Copy out the lines of the material that include the string "Identify".

===============

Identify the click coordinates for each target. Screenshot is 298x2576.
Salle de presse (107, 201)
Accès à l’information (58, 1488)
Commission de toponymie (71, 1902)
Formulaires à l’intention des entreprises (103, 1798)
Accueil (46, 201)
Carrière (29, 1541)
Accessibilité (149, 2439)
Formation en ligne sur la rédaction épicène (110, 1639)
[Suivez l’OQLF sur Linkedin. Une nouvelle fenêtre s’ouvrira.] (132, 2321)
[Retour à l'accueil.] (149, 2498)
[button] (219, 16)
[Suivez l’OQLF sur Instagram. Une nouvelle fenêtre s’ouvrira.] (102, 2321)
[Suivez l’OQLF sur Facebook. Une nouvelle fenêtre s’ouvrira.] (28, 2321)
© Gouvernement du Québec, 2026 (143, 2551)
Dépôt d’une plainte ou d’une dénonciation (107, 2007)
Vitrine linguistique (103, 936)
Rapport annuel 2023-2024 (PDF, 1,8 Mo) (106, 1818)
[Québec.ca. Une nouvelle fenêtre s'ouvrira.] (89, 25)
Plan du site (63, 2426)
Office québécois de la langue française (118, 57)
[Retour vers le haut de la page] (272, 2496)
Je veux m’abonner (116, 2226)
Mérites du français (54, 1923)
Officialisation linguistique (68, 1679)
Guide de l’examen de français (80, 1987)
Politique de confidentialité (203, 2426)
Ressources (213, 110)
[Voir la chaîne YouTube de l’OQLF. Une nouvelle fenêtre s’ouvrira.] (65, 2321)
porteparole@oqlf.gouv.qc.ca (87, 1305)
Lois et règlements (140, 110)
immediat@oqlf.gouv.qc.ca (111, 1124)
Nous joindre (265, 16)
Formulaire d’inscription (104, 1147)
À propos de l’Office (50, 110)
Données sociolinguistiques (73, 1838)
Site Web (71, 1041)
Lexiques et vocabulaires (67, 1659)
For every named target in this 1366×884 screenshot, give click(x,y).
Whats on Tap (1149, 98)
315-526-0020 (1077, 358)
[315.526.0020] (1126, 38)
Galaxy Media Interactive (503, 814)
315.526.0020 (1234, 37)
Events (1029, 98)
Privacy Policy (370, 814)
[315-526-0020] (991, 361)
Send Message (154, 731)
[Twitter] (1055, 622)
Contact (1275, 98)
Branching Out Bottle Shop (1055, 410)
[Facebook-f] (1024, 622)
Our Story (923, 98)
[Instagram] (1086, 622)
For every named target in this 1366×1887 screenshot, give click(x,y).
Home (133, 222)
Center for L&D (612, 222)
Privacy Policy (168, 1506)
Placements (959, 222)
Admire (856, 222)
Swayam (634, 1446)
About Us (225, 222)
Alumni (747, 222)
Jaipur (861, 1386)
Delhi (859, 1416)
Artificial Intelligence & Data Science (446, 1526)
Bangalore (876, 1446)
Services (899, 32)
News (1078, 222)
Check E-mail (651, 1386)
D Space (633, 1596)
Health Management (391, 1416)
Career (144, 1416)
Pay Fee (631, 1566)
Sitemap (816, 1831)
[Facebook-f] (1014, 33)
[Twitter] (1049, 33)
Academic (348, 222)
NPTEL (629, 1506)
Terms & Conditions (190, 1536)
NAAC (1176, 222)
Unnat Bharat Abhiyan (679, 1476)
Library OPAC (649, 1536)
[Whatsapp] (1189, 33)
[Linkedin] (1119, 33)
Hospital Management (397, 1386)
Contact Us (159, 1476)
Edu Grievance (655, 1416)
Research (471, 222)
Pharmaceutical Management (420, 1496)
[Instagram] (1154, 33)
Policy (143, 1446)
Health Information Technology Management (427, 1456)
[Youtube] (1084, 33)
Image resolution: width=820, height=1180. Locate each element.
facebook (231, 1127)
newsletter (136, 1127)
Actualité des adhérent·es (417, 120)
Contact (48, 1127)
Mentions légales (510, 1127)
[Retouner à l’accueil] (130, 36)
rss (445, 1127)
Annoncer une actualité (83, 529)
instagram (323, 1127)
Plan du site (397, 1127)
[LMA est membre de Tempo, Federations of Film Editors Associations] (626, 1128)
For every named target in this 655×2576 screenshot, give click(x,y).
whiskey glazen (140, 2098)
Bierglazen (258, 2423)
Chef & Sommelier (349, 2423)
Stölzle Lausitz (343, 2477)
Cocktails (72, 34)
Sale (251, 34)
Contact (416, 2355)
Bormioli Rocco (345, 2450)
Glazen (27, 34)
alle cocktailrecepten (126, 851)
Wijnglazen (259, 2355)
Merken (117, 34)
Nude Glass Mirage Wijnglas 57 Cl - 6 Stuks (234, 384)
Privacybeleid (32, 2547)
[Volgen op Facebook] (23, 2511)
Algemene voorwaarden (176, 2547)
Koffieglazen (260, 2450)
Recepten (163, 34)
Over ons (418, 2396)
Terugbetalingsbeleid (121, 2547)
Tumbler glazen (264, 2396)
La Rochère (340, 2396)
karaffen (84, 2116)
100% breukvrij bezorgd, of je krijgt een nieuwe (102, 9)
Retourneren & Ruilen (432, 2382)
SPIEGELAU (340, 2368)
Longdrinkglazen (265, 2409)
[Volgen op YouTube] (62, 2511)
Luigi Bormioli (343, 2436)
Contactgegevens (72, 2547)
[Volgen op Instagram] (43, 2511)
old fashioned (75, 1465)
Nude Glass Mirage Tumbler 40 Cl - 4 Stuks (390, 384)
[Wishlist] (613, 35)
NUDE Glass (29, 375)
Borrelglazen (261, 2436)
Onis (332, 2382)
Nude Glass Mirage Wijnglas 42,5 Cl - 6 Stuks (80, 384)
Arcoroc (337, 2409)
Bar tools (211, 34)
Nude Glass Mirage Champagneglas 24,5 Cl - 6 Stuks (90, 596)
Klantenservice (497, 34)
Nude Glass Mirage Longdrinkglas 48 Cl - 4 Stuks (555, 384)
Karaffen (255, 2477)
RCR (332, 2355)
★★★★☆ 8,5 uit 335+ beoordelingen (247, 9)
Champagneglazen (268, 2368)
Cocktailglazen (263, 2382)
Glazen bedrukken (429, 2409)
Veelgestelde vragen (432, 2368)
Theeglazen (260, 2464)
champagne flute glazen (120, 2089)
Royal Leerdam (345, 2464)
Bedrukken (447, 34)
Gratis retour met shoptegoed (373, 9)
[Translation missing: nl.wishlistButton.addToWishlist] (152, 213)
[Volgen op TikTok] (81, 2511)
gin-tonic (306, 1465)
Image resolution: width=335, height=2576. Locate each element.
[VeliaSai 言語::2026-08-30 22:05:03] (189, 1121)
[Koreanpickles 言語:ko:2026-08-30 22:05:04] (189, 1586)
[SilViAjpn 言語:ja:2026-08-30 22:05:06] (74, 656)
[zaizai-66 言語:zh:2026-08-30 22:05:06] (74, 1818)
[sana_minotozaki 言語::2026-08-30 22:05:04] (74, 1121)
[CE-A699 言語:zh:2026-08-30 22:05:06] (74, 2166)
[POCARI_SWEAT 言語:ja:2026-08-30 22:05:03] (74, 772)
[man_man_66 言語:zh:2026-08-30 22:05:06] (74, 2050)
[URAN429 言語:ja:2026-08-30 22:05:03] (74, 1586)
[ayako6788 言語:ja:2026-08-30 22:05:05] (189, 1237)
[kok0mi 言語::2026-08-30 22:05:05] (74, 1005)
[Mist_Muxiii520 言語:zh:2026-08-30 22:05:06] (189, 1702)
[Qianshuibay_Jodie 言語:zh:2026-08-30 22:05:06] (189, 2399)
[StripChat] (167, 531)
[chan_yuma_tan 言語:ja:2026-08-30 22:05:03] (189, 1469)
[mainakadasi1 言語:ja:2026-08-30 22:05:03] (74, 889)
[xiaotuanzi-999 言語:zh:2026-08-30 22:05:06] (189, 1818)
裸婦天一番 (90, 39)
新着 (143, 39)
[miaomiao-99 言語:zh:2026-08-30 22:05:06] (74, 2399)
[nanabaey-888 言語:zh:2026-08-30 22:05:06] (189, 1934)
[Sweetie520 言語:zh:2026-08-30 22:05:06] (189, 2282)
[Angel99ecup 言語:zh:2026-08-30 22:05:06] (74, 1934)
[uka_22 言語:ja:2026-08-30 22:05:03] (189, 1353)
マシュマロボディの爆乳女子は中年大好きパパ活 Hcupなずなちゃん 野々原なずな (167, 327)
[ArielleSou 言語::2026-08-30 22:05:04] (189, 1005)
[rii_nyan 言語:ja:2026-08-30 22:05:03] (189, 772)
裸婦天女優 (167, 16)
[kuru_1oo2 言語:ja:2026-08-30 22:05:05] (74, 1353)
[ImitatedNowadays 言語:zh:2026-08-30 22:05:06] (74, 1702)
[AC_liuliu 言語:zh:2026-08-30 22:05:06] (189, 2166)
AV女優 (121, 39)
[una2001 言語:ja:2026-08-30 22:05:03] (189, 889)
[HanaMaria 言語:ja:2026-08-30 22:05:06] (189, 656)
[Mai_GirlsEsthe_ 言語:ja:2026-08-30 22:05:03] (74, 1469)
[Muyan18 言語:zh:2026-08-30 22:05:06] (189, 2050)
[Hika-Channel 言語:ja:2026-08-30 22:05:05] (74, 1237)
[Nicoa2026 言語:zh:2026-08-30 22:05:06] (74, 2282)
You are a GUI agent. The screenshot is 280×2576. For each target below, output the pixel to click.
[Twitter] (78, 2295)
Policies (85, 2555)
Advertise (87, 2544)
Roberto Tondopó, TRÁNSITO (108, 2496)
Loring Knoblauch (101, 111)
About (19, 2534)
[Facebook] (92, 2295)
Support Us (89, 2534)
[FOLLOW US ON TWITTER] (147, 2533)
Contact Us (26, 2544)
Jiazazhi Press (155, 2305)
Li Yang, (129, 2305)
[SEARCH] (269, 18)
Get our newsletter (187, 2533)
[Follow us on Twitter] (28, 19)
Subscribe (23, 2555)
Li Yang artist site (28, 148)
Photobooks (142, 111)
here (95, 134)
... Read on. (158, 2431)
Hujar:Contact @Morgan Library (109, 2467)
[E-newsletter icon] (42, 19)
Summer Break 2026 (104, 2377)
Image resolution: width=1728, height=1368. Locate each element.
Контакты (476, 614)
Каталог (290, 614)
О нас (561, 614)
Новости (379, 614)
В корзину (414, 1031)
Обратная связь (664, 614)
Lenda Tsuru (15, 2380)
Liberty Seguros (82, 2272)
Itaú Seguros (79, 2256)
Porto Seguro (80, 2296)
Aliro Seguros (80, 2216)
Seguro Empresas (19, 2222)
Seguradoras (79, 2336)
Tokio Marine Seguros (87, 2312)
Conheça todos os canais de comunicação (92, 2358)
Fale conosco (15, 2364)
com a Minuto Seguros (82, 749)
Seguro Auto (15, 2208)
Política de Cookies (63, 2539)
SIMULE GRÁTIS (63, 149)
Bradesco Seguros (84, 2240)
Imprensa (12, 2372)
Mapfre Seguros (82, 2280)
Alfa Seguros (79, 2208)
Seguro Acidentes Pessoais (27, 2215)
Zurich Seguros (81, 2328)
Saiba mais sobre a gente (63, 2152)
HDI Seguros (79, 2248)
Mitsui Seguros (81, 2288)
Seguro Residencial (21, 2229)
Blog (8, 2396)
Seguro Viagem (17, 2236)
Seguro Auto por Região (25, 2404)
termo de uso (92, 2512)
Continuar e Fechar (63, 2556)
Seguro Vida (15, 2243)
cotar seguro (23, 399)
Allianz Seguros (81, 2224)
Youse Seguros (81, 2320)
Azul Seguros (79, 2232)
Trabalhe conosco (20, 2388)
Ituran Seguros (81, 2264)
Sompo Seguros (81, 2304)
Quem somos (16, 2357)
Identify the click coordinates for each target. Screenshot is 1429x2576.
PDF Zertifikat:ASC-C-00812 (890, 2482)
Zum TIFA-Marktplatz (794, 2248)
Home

===============

*SOLUTION*
Identify the click coordinates for each target. Screenshot is 298x2576.
Identify the click coordinates for each target. Screenshot is 1429x2576.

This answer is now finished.